* **Given task**
Reproduce the data below word for word, leaving out the pictures.
.....
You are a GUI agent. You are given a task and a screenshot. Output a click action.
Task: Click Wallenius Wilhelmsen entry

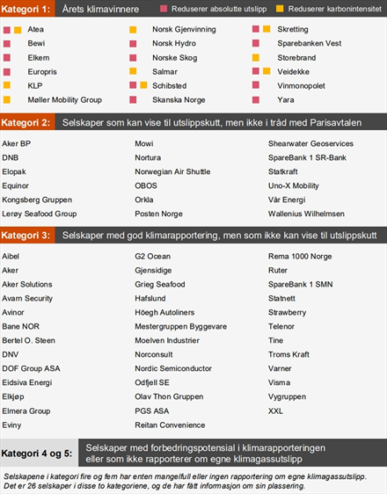[306, 214]
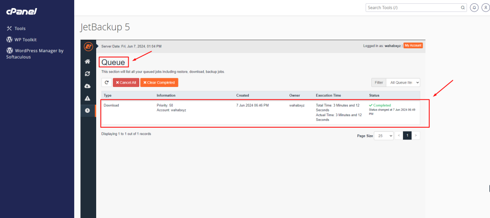Open the Alerts warning triangle icon
Image resolution: width=490 pixels, height=218 pixels.
88,98
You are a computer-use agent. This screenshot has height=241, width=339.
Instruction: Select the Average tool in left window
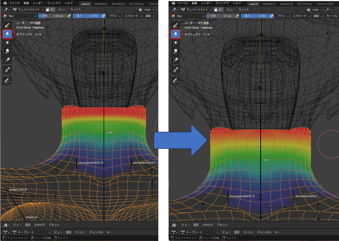coord(7,42)
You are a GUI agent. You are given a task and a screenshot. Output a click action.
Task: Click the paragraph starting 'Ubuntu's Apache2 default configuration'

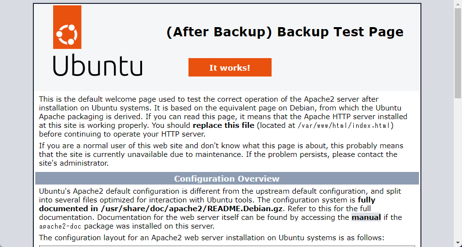pyautogui.click(x=220, y=209)
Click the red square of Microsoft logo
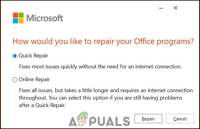 click(x=15, y=15)
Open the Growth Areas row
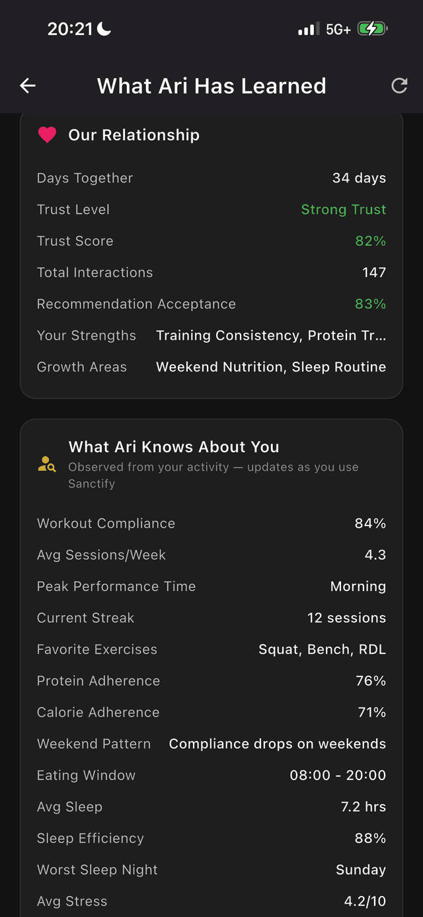This screenshot has width=423, height=917. click(x=212, y=367)
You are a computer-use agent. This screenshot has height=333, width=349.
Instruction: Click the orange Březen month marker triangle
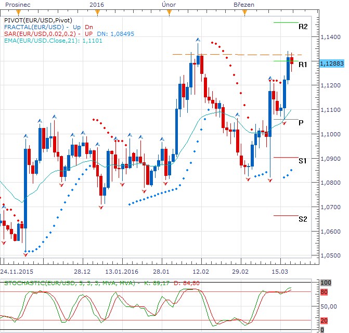coord(244,13)
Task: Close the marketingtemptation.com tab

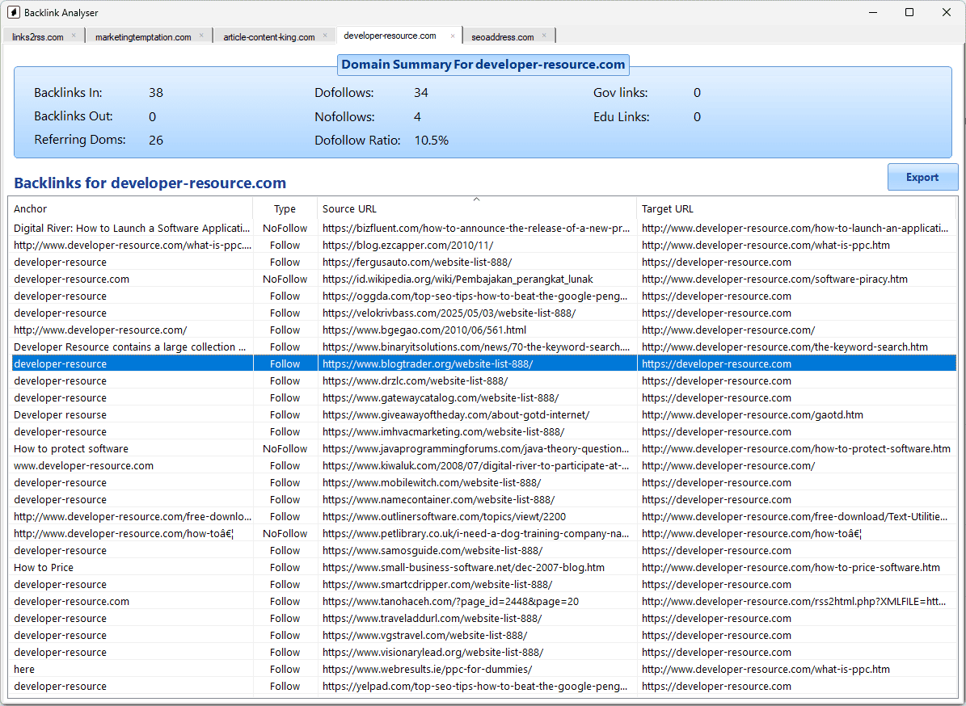Action: (x=202, y=36)
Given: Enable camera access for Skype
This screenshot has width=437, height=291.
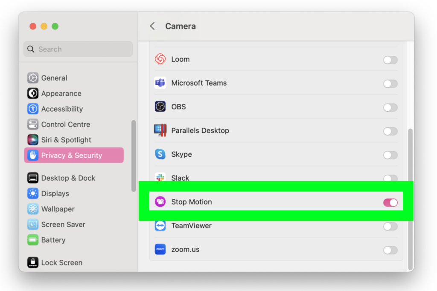Looking at the screenshot, I should (390, 155).
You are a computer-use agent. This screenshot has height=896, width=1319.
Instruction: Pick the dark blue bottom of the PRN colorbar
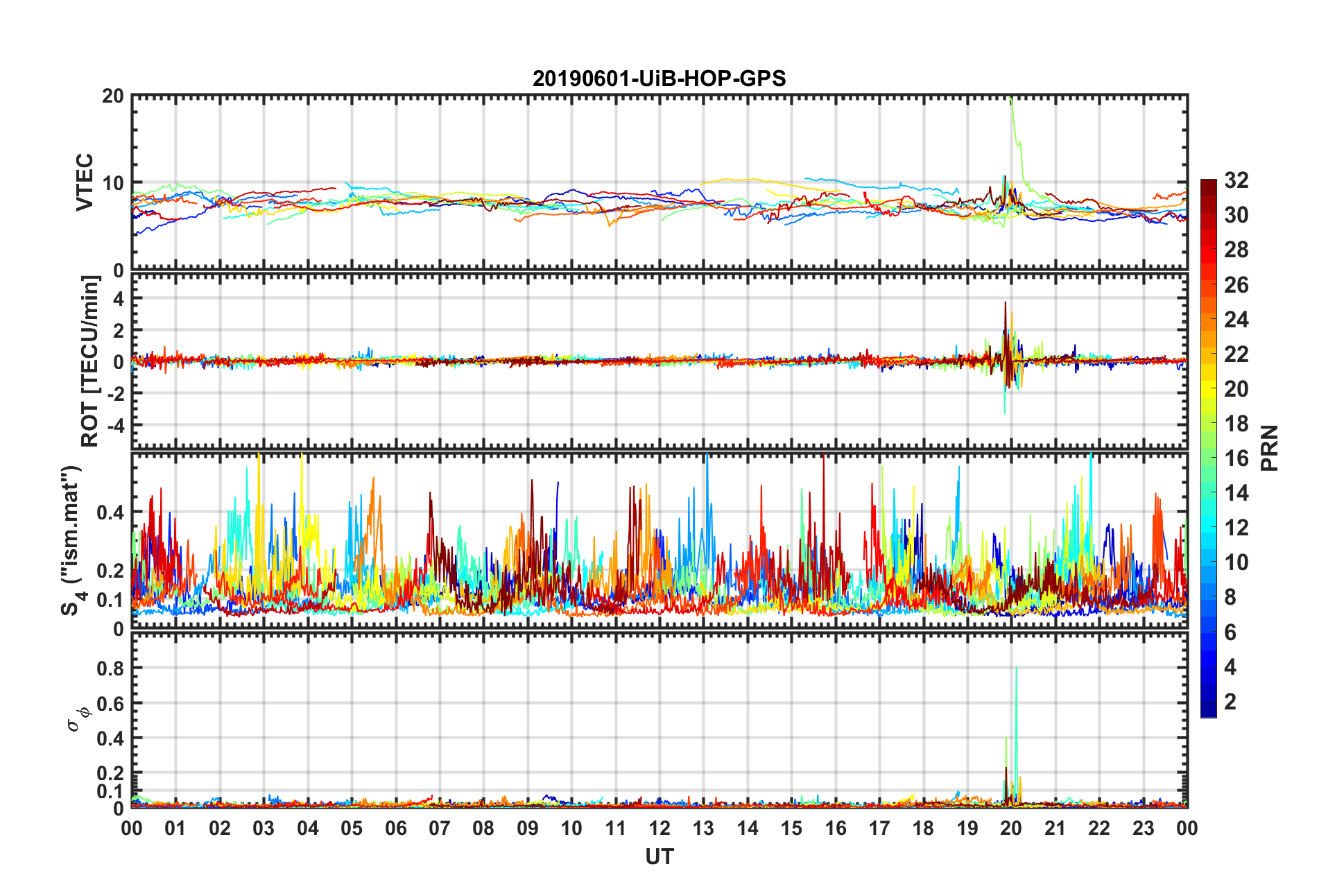tap(1208, 712)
.....
* **Solution to this task**
You are a GUI agent. You are given a task and a screenshot. Output a click action.
Task: Click Wallenius Wilhelmsen entry

[306, 214]
Open the Alerts warning triangle icon
Image resolution: width=490 pixels, height=218 pixels.
88,98
You are a computer-use agent. This screenshot has height=241, width=339.
Instruction: Select the Average tool in left window
coord(7,42)
You are a GUI agent. You are given a task and a screenshot. Output a click action.
Task: Click the paragraph starting 'Ubuntu's Apache2 default configuration'

pyautogui.click(x=220, y=209)
Click the red square of Microsoft logo
 click(x=15, y=15)
Open the Growth Areas row
This screenshot has width=423, height=917. click(x=212, y=367)
You are a computer-use agent. This screenshot has height=333, width=349.
Instruction: Click the orange Březen month marker triangle
coord(244,13)
Task: Close the marketingtemptation.com tab

Action: (x=202, y=36)
Given: Enable camera access for Skype
This screenshot has width=437, height=291.
Looking at the screenshot, I should (390, 155).
You are a computer-use agent. This screenshot has height=896, width=1319.
Instruction: Pick the dark blue bottom of the PRN colorbar
tap(1208, 712)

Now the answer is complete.